The Internet as an utopian tool

It has been a while since I've posted an entry about TED. In case you don't know what it is, go to ted.com and marvel of the interesting things one can find there. Well, in this post I am going to post two talks about the Internet. One talks about how concepts that would never have worked in real life have caught on in cyberspace (see Wikipedia, where people add information voluntarily, without any remuneration) and the second is about how the Internet can be used by totalitarian(?) states to oppress, rather than being a magic tool that spwens democracy. My comments are at the end of the post.





I have to say that Jonathan Zittrain's talk made me immediately think of Fidonet. Long before there was the ubiquitous Internet, amateurs would host Bulletin Board Systems where people could connect and send/read mail, download files and engage in social activities. Actually, one could think even further back, to pirate radio stations, that people would run on their own money (and seldom their own risk) without any chance of a profit.

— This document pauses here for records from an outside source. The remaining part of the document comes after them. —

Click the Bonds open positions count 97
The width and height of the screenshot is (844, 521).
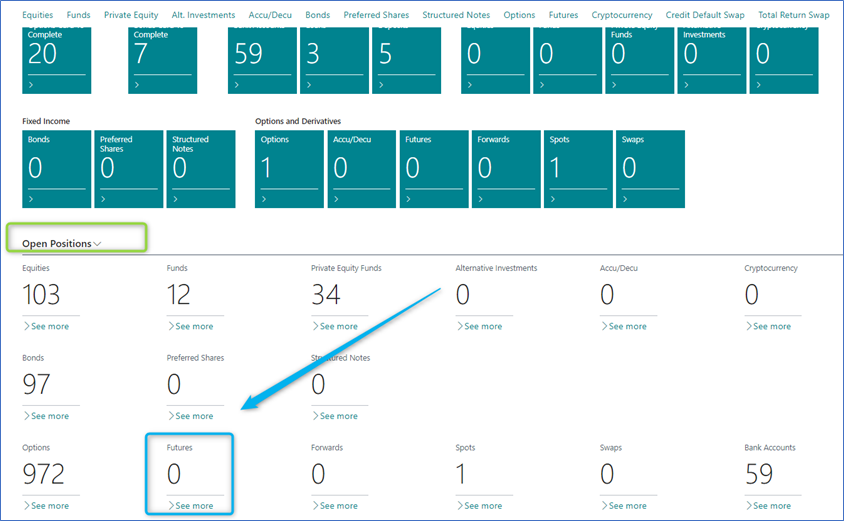pyautogui.click(x=36, y=384)
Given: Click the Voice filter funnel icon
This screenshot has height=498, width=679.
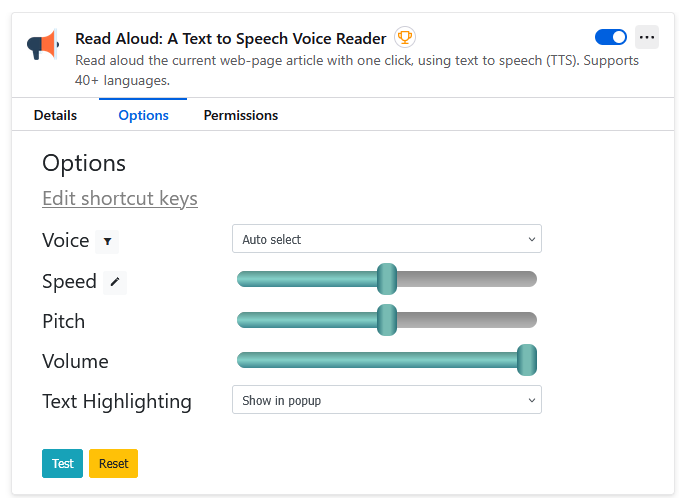Looking at the screenshot, I should [x=107, y=242].
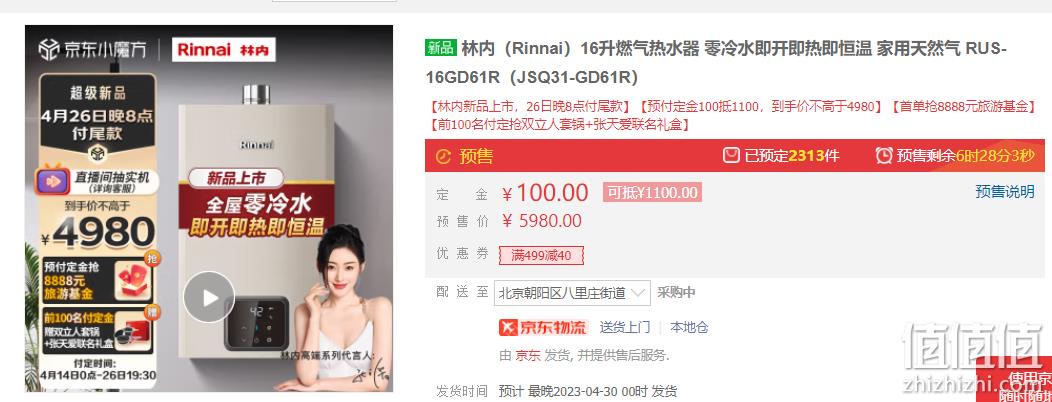Open the 预售说明 link
Viewport: 1052px width, 402px height.
[1004, 192]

So yes, given a method of reducing the cost of help significantly, I think a vast majority of people would help others without considering it a bother. However, to adapt the theory that any altruistic person is helping others because of personal reasons, therefore it is a form of egotism, I think a better way of putting it is: given a method of reducing the cost of coagulating in a group, people will enlarge their concept of clan and start doing stuff they would do for themselves for a lot more people.

That brings me to the second talk, Evgeni Morozov's,that would have been a lot more powerful if the guy would have stopped a few times to take a breath, right? :) He talks about the ease of using the Internet to determine the network structure of groups of people (clans again) and then striking where it is most effective with minimal cost to the establishment. There are mathematical algorithms that can do this automatically, just give them a graph of people and they will determine the leaders of opinion, the hubs of information. Then you can either persuade or remove them, giving you the power to control their entire "flock", just like pruning a bonsai tree to make it look like you want it to. And I think this system is a lot more used in democracies, rather than in totalitarian regimes, for the simple reason that despots have other options.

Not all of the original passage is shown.